— Aim of the exercise —
Which lines of the data hold the word "Open"? Copy all of them.

Exercise materials START

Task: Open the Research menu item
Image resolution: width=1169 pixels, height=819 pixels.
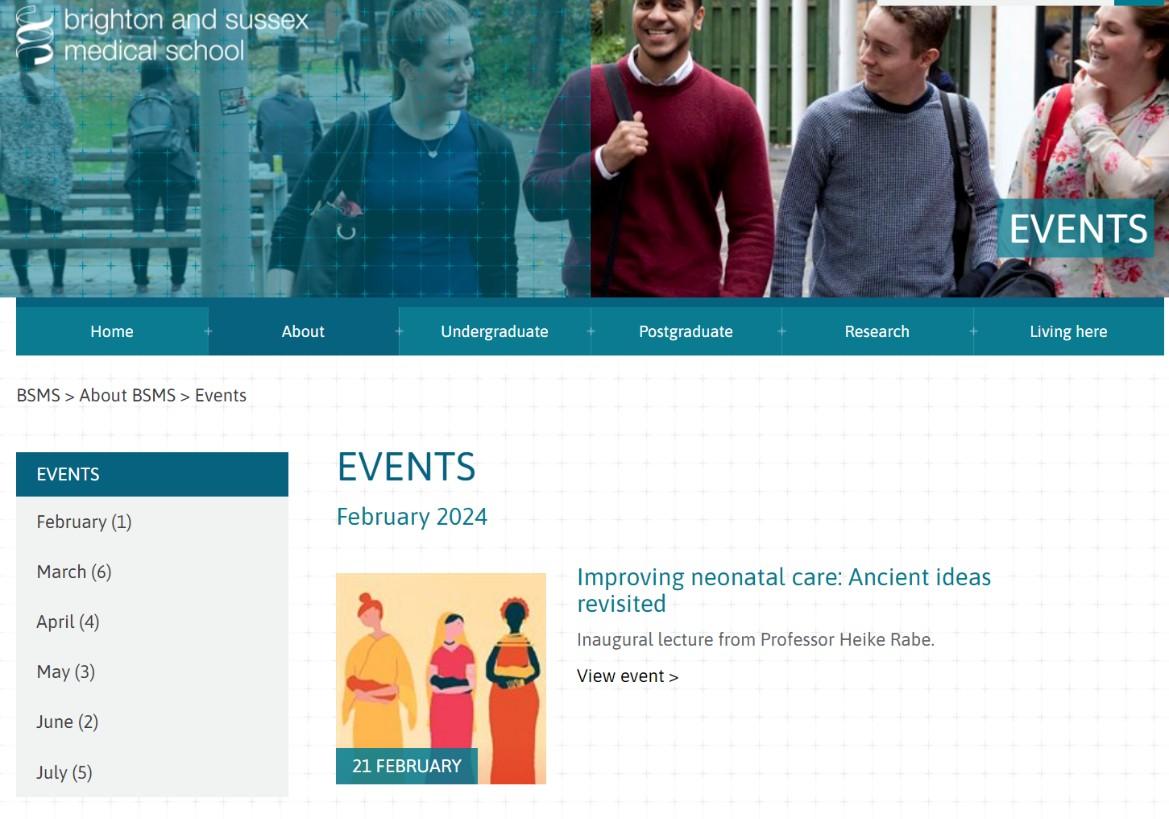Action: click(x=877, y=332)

Exercise materials END
Exercise materials START

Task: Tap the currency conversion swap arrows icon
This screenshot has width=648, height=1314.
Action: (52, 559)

Exercise materials END
Exercise materials START

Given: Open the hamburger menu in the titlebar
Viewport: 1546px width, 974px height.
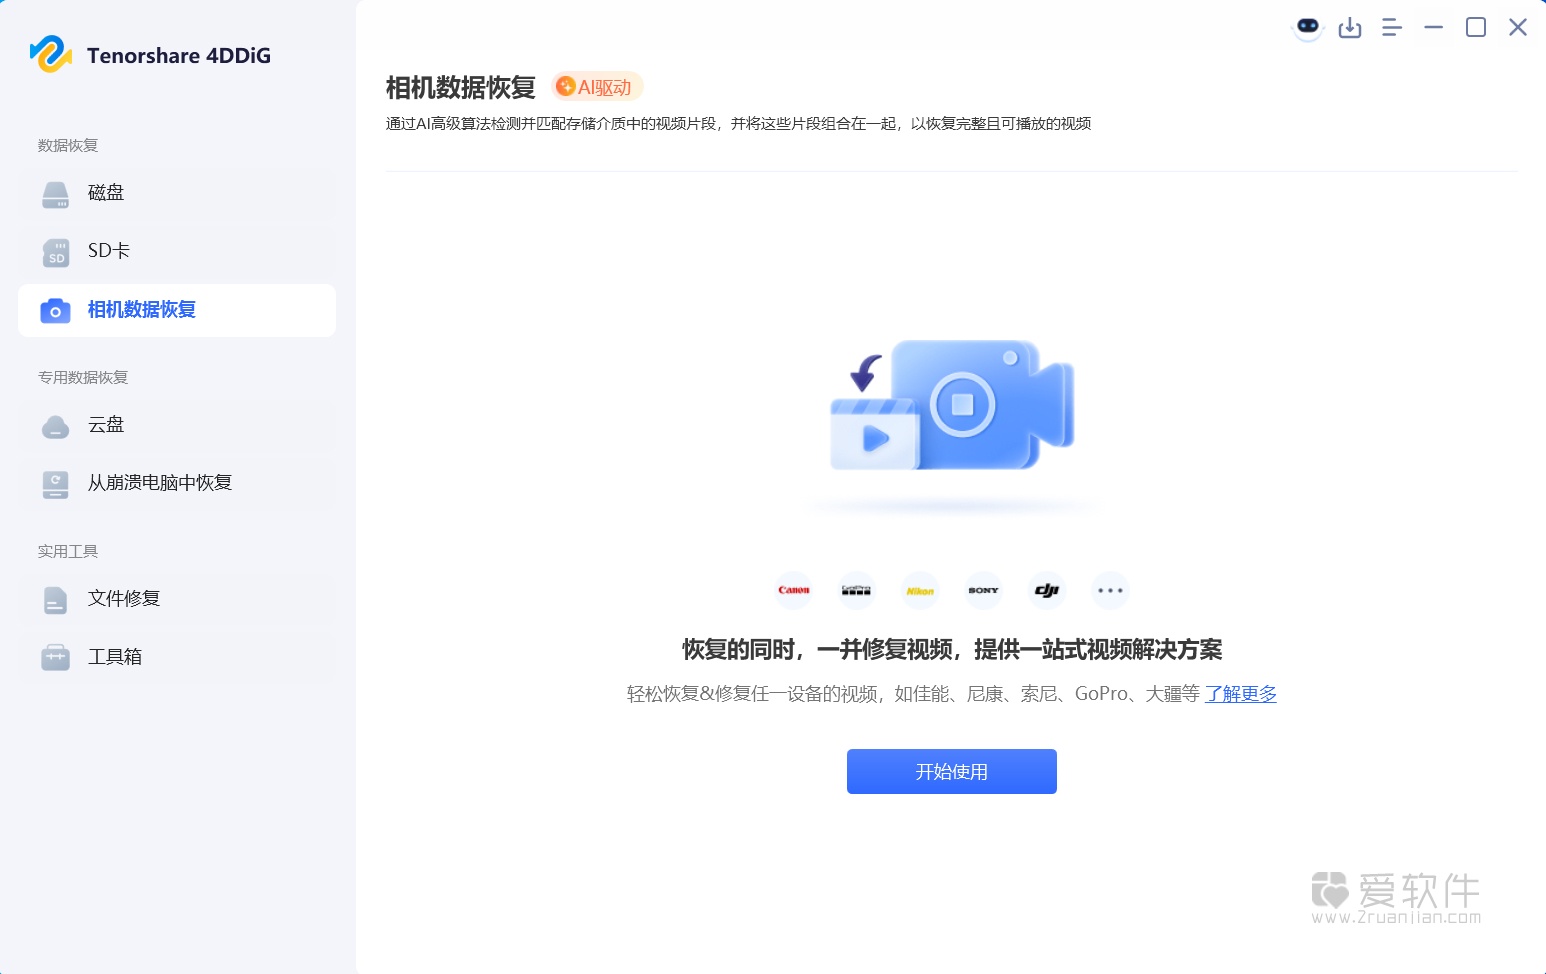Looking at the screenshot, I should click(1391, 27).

Exercise materials END

— Your solution —
Task: Open the Research menu item
Given: Open the hamburger menu in the titlebar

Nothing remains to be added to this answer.